Court upholds convictions in ‘bizarre’ incest case

Published On Thu Jan 20 2011

Tracey Tyler Legal Affairs Reporter

The adrenal glands were a clue.

An autopsy revealed the girl who was brought to Cambridge Memorial Hospital one June morning in 2001 had died of natural causes. However, the glands on top of her kidneys were very thin.

It’s a condition that can result from incestuous conception.

Police grew suspicious and asked Ontario’s Centre of Forensic Sciences to set aside a sample of the girl’s blood for possible DNA testing.

Meanwhile, nurses at the hospital were also beginning to think something was fishy.

The 21-year-old man who brought the child to hospital had identified himself as her brother.

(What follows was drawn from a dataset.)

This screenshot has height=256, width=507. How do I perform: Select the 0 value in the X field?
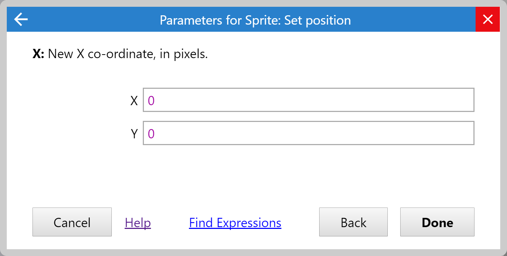pos(150,101)
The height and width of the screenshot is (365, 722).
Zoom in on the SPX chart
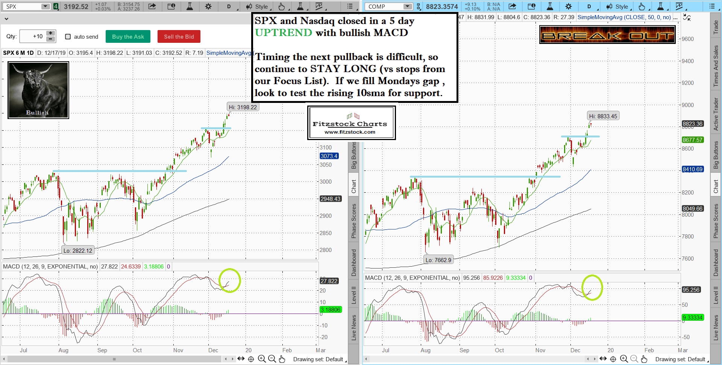[x=262, y=359]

But the girl’s mother, then 47, claimed he was her husband.

As it turns out, both were right.

The woman, known only as B.D., was married to her son and had given birth to at least three children fathered by him.

On Thursday, the Ontario Court of Appeal upheld her convictions for incest in a case Justice Robert Blair described as giving “new meaning to the word bizarre.”

The names of witnesses in the case, including the woman’s husband/son, are covered by a publication ban. But for ease of reading, Blair has given the son the fictitious name of “Wafi” in the judgment, rather than using initials.

He has named the deceased girl “Wafu.”

B.D. insists Wafi is actually a prince descended from ancient Nigerian/Ethiopian royalty.

She was sentenced in 2005 to 43 months in prison in addition to five months of pre-trial custody.

She was also convicted of 46 forgery offences. Staff at a local Staples store called police after she discarded photocopies in a garbage can.

B.D. had been creating fraudulent affidavits and birth certificates that looked like they had been certified by church officials, in an attempt to obtain false birth certificates for seven fictitious children.

Her primary ground of appeal was that police should not have been given authorization to collect blood samples from her and Wafi so their DNA could be compared with Wafu’s genetic coding.

Denis Michaud, a forensic scientist at the centre, analyzed the samples. His conclusion: B.D. was Wafi’s mother and Wafi was the father of the deceased girl.

B.D. had admitted she was Wafu’s mother.